The question IT will ask
"We are evaluating DispatchFlow. How do you make sure Organization A never sees Organization B's data?"
The answer should be one sentence: Postgres Row Level Security, scoped to your organization on every table.
If the vendor only mentions "we have roles in the app," dig deeper.
What RLS does
Row Level Security is a database rule: when a user queries data, Postgres automatically filters rows to those their session is allowed to see.
That means even if application code has a bug, the database still enforces isolation — for requests, dispatches, inventory, and notifications.
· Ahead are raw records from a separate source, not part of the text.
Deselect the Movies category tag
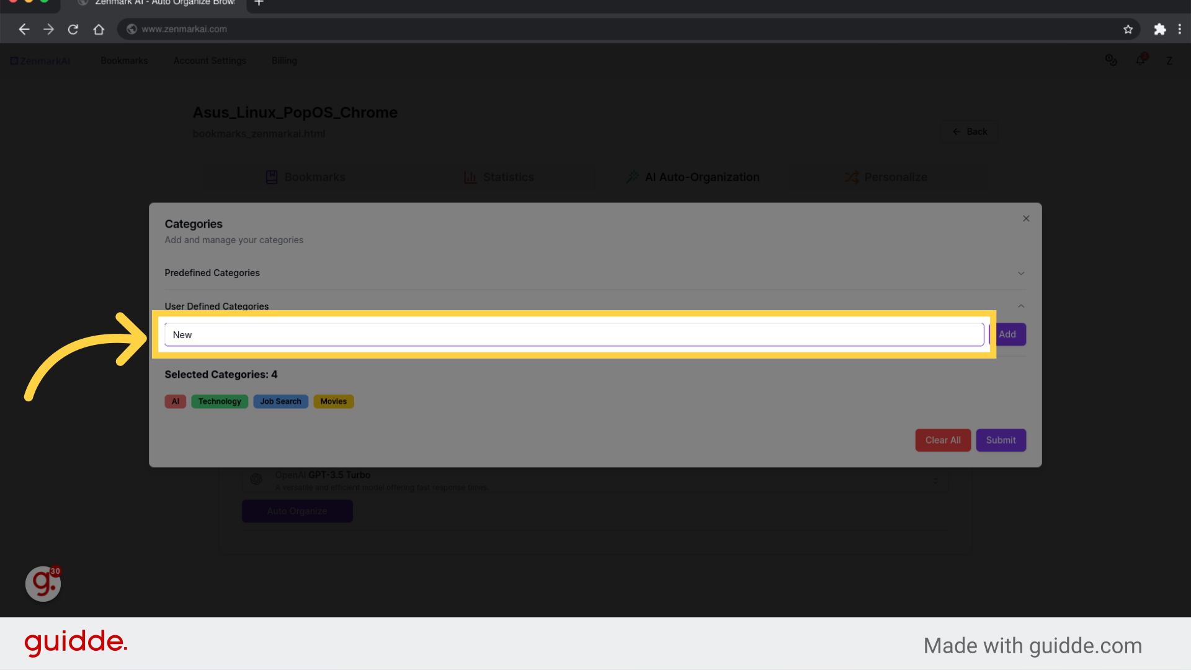coord(333,401)
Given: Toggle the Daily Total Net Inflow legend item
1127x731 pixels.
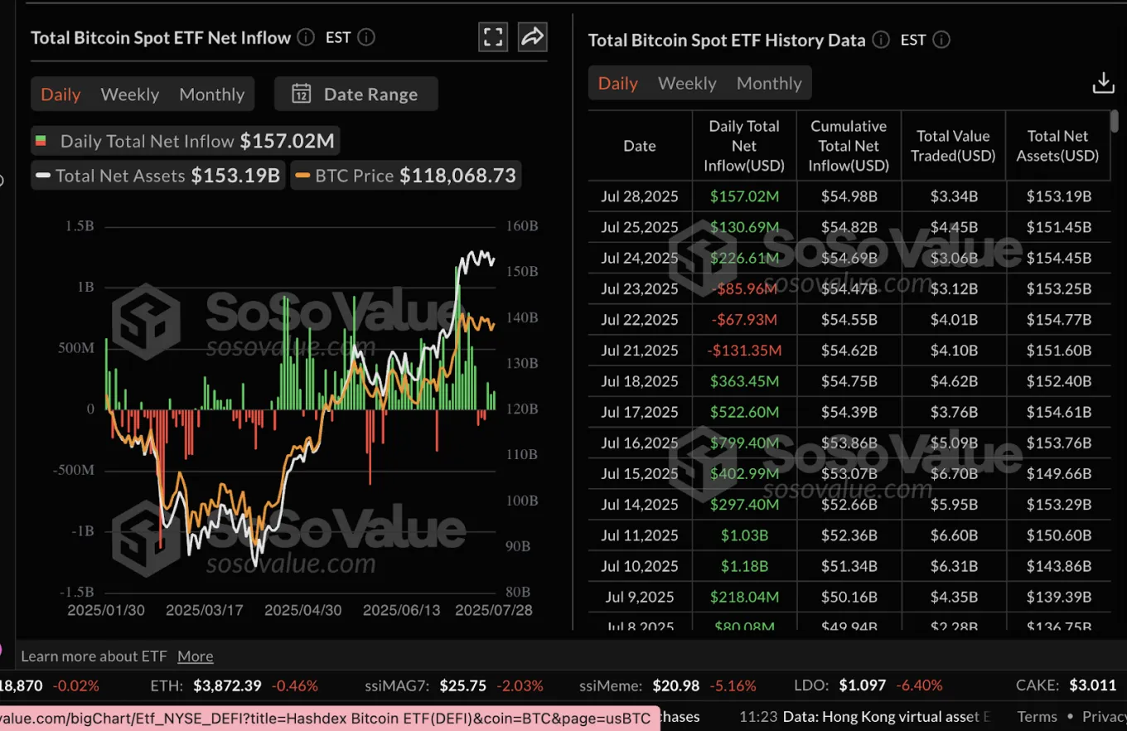Looking at the screenshot, I should [x=185, y=140].
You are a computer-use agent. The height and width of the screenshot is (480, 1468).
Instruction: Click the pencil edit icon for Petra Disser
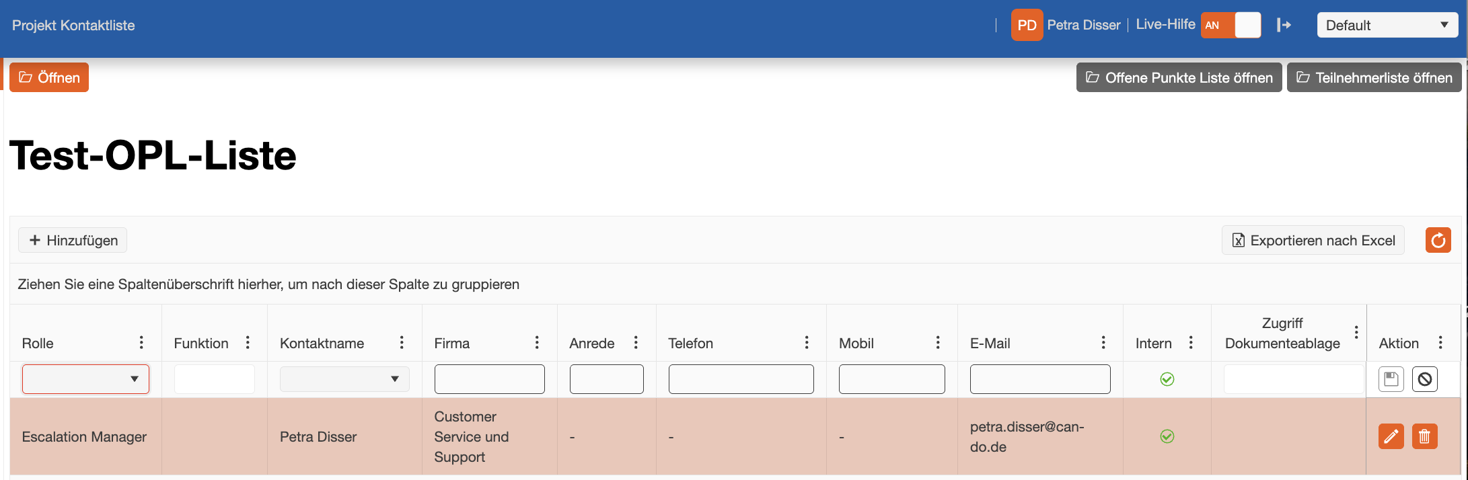coord(1391,436)

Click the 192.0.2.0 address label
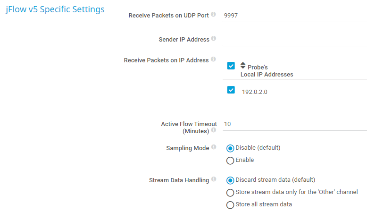[x=255, y=92]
Roles vs RLS (you need both)
- Roles (admin, dispatcher, procurement, requester) define *what workflows* someone can perform
- RLS defines *which organization's rows* they can ever touch
DispatchFlow uses Supabase Auth for identity and RLS policies tied to `organization_id` — so a dispatcher at Company A cannot list shipments for Company B.
Why this matters for African enterprise deployments
Many teams run:
- Multiple branches under one legal entity
- Sometimes pilot partners or subsidiaries in the same technical environment during rollout
You need hard boundaries, not trust in a shared admin panel.
What you control
With your own Supabase project:
- You choose region and backup policy
- You own migrations and audit exports
- You can review policies with your security team
DispatchFlow is built to respect that — your data in your Postgres, not ours in an opaque multitenant silo.
Checklist for any vendor
- Is isolation enforced in the database, not only the UI?
- Are policies tested per role in CI?
- Can you export audit logs for procurement and dispatch events?